Sudden production stops can be expensive. Preventing production line stoppage needs well maintained equipment with regular inspections at pre-defined intervals. Monitoring your supply to the EN50160 standard gives you valuable information on the power quality and can quickly repay the cost of the monitoring instrument.
Intermittent production stops can often be simply rectified by a general reset. Easy to solve, but these kinds of interruptions still cost valuable production time and scrapped end of line products. Electricians checked the cables but couldn’t find the root cause.
Was the electricity supply of good quality?

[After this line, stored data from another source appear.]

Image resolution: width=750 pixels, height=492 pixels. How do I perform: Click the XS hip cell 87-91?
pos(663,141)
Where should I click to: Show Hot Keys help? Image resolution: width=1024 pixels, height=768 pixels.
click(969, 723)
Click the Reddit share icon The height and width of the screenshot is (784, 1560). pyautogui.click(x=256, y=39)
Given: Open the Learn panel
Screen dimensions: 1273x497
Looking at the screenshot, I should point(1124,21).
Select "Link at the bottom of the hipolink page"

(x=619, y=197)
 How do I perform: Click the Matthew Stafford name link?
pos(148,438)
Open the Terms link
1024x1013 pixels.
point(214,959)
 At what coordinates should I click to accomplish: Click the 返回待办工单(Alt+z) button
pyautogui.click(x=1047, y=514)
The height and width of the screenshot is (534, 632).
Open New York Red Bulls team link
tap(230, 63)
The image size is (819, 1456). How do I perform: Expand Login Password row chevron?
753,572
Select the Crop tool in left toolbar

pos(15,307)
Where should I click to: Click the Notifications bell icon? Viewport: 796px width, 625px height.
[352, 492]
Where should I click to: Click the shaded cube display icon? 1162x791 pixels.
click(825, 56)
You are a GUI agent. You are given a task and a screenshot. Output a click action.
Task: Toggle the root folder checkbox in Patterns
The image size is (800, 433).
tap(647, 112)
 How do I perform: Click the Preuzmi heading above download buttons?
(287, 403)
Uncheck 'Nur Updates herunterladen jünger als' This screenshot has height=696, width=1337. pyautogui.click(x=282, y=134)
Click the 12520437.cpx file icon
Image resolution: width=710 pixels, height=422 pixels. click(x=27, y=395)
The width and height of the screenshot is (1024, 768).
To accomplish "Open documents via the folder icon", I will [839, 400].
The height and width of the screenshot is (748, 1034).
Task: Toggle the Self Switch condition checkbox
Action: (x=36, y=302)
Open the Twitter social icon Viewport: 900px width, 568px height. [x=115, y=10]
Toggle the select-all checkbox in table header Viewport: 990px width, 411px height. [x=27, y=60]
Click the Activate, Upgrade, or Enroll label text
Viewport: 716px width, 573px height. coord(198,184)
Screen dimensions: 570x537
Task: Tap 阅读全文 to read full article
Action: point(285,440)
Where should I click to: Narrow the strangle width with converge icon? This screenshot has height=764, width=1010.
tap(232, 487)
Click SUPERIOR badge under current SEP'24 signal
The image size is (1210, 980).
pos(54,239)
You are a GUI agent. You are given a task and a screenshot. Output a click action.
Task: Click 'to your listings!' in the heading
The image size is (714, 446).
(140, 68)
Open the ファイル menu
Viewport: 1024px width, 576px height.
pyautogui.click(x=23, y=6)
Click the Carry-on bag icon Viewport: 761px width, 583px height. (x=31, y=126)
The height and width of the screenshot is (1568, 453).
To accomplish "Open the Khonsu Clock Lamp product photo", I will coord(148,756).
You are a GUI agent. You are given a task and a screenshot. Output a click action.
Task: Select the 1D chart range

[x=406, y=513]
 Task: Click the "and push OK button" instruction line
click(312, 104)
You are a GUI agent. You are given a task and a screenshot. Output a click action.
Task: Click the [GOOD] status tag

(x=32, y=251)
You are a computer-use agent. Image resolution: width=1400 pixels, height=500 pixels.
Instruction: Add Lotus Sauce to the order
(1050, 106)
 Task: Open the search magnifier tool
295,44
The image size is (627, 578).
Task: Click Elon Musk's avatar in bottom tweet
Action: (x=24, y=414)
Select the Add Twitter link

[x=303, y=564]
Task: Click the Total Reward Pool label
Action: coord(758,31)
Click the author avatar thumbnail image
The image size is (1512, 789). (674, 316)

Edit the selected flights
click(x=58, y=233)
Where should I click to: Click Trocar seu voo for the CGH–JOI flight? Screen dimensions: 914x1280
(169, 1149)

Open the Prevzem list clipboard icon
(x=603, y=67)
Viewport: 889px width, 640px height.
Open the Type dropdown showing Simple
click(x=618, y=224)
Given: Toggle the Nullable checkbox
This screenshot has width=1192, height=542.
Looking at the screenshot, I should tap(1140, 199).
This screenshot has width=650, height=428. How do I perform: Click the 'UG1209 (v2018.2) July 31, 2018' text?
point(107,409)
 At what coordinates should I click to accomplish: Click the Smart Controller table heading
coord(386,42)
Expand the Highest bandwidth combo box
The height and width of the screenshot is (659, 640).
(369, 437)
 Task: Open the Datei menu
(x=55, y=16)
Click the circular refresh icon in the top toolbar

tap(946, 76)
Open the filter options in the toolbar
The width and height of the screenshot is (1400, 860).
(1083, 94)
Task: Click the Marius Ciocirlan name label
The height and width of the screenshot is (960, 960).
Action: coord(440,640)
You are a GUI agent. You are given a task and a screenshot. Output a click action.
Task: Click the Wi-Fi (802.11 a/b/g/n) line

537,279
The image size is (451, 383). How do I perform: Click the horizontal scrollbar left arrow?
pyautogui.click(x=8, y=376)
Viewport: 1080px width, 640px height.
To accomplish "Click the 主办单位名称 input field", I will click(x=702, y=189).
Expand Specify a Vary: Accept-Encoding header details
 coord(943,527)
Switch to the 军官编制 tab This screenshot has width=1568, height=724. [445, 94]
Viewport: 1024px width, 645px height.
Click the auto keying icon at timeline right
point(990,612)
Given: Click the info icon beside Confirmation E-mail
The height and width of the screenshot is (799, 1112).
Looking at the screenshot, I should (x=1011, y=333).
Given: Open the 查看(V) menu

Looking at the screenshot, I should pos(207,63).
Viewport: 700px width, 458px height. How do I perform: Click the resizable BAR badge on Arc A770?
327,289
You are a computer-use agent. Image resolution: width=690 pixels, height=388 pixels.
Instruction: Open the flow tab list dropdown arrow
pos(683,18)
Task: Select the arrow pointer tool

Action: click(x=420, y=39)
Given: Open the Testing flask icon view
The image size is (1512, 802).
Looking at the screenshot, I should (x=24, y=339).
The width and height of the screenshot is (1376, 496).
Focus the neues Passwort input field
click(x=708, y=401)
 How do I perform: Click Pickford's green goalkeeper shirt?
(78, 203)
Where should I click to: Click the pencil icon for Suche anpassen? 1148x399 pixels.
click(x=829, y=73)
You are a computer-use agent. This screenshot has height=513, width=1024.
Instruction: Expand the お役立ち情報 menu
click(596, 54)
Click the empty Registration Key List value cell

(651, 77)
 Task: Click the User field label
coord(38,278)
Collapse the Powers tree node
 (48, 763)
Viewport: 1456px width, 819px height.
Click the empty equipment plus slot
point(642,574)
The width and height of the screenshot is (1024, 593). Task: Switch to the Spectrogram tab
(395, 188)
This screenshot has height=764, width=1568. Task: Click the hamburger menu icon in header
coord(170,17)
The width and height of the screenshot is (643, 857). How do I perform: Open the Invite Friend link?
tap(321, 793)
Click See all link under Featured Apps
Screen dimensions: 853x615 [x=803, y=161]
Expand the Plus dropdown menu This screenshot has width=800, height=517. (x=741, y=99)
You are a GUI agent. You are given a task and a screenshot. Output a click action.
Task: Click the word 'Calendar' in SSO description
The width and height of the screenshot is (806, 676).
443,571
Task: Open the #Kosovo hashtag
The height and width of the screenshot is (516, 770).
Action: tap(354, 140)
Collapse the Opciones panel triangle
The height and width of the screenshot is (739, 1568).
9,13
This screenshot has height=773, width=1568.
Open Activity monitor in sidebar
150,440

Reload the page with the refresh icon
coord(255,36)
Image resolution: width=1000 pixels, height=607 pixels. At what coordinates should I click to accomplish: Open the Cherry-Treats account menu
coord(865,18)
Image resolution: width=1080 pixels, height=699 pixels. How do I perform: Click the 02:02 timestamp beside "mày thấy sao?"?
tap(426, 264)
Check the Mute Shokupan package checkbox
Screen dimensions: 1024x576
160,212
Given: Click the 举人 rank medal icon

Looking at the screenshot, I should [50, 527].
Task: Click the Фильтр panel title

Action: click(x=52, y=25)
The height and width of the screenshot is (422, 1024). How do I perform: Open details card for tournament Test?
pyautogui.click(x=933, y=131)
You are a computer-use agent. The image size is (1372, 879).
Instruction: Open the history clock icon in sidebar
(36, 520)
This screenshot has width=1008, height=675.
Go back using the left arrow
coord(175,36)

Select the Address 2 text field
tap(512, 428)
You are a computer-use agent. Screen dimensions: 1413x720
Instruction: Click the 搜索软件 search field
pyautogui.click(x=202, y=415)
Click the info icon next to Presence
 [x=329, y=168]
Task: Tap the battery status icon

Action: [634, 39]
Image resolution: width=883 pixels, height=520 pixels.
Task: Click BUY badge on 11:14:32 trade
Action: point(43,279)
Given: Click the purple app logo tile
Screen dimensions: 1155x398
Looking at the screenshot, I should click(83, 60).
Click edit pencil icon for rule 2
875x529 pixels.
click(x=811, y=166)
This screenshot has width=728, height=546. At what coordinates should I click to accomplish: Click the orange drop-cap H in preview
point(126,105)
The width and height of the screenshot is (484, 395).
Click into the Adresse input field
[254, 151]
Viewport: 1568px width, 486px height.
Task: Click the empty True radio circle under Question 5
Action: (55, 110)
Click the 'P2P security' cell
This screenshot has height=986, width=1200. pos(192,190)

The EN 50160 European standard (Voltage Characteristics in Public Distribution Systems) defines several voltage parameters. The most important are:
- Power frequency
- Supply voltage magnitude
- Flicker
- Harmonics and inter-harmonics
- Dips,sags and swells
- Interruptions
- Supply voltage unbalance
- Mains signaling
- Rapid voltage changes
It is important to monitor the voltage at the point of coupling, which is where the cable enters the facility. This can be behind the revenue meter or at a distribution transformer.
Monitor the supply
To find intermittent problems, you need to monitor the supply on a power quality meter like the Fluke 430 series. This has a monitoring mode, with one screen showing whether the supply voltage meets the EN50160 standard. The statistical screen shows bars that are colored green during measurements if the parameters stay within their limits. If any parameter exceeds its limit, the bar turns red. The pictured screen shows five categories:
- Rms voltage
- Harmonics
- Flicker
- Dips, interrupts, rapid voltage changes and swells
- Unbalance, frequency and mains signaling
Any of these parameters going outside limits can result in poor power quality and can cause expensive production losses. You can prevent them by checking the power quality at regular intervals.